** start of Selected text **

Chart of the Day: The Party of the Rich

In the Weekly Standard, Christopher Caldwell adopts the populist lefty position on financial reform (break up the banks, sow their smoking ruins with salt, and if they fail again just let them die) and then wonders why Republicans are fighting this. Is it because they’re the party of the rich? That’s surprisingly unclear. Exit polls show that, with the exeption of the most recent election, the moderately well-off (those with $200,000+ incomes) have voted pretty reliably for Republicans for decades, and Andrew Gelman has shown that this pattern is especially pronounced in poor states. But the really rich seem to support Democrats in pretty sizeable numbers. This chart shows the pattern of political contributions in the richest zip codes in America:

Now, this isn’t bulletproof evidence of who the really rich support. Apparently there isn’t any. But it’s pretty suggestive. And Caldwell is disgusted with the conclusion he draws:

Republicans have been paying a high price in both public opinion and political coherence to defend the prerogatives of a class that despises them. It was to cosset just these people with tax cuts that George W. Bush destroyed the balanced budget. It would seem that Republicans are either an exceptionally idealistic political party (pursuing their ideology to the point of self-destruction) or an exceptionally foolish one (convinced that anyone with a great big pile of money is their friend). There may be another explanation. To paraphrase something Clinton aide David Dreyer said many years ago, Republicans have done Lord Acton one better — they’ve been corrupted by power they don’t even have.

** end of Selected text **
** start of Information shown **

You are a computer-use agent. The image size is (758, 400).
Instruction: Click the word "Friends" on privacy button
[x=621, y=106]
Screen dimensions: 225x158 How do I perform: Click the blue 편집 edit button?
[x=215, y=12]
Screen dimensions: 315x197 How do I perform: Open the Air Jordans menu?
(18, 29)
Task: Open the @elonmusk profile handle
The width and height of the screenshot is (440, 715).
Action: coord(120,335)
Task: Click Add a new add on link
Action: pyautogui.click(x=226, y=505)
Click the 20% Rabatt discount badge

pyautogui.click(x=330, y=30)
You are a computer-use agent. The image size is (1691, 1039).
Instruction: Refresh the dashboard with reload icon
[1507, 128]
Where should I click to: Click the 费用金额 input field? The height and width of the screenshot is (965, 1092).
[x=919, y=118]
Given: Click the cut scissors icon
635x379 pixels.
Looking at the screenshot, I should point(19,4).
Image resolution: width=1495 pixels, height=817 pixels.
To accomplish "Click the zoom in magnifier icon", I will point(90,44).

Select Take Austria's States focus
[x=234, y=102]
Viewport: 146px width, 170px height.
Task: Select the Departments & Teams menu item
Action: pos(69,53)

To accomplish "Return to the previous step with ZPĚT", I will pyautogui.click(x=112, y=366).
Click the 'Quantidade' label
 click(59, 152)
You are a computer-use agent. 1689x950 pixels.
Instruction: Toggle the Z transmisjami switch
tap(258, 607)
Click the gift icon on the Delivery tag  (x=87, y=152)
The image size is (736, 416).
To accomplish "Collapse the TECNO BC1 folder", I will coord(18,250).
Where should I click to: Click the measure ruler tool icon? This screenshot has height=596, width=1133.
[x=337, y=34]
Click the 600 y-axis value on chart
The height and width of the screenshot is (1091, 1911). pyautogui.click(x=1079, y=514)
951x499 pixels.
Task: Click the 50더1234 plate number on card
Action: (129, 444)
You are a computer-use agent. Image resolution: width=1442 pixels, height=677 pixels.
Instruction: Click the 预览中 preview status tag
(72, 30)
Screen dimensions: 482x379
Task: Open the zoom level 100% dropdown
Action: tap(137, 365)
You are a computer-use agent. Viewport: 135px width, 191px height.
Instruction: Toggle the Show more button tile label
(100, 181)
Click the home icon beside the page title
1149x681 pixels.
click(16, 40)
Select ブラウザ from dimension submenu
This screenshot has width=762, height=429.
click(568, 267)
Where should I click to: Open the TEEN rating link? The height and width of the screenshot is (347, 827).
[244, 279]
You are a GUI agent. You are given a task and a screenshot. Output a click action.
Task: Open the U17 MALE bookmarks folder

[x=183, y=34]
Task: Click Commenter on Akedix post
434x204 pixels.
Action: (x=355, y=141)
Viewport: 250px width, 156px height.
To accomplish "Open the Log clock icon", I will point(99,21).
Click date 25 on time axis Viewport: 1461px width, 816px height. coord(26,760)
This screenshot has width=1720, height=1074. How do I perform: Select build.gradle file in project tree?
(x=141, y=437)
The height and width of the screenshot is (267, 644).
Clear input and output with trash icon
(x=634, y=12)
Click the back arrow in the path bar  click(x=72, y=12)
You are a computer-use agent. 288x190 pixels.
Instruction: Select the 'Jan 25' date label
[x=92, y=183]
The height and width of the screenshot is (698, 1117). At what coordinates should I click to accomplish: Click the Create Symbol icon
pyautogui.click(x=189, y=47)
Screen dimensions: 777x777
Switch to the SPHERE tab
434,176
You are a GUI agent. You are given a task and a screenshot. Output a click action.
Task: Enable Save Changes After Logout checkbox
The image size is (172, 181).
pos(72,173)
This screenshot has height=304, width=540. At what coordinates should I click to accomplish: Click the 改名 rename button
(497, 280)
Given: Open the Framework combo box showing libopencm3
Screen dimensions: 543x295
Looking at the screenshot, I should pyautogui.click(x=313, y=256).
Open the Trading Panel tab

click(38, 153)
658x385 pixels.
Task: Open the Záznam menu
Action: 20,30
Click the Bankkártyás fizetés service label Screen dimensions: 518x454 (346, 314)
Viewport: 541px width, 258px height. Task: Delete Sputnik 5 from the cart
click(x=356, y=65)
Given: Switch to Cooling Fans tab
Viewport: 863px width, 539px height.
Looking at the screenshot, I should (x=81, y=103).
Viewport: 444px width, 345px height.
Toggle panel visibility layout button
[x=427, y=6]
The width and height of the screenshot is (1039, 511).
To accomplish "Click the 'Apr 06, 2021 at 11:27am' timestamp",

** end of Information shown **

Problems and tasks:
1) Reproduce, word for word, the passage of the post on the party of the rich from "Republicans have been" to "don’t even have.".
2) Name every person mentioned in the post on the party of the rich.
3) Extend the post on the party of the rich with a few more paragraphs that follow on from its last sentence.

Exercise answers:
1)
Republicans have been paying a high price in both public opinion and political coherence to defend the prerogatives of a class that despises them. It was to cosset just these people with tax cuts that George W. Bush destroyed the balanced budget. It would seem that Republicans are either an exceptionally idealistic political party (pursuing their ideology to the point of self-destruction) or an exceptionally foolish one (convinced that anyone with a great big pile of money is their friend). There may be another explanation. To paraphrase something Clinton aide David Dreyer said many years ago, Republicans have done Lord Acton one better — they’ve been corrupted by power they don’t even have.

2)
Christopher Caldwell
Andrew Gelman
George W. Bush
Clinton
David Dreyer
Lord Acton

3)
There’s actually an interesting question here: why do Republicans support the preferred policies of the rich so reliably, when that support isn’t reciprocated? I can think of a few possibilities:

  • Inertia. The rich did support Republicans in the past and old habits die hard. Although party leaders seem to understand that ever since Nixon their base has been primarily among the white working class, they still haven’t really internalized what this means. So they just keep on supporting the rich.
  • Why not? Republicans appeal to the working class mainly via social policies. So even if it won’t get them overwhelming support, why not get whatever support they can from the rich by supporting economic policies they like?
  • Coincidence. The GOP is the party of big business, and the interests of big business mostly coincide with the interests of the rich.
  • Bad data. Actually, the rich do support Republicans more than Democrats. The top 20 zip codes are heavily urban and Jewish, which are traditional Democratic constituencies, so this isn’t good evidence of their overall habits. A better survey of the rich might show that, in fact, they support Republicans pretty heavily.
  • Something else I haven’t thought of. That should cover all the remaining possibilities.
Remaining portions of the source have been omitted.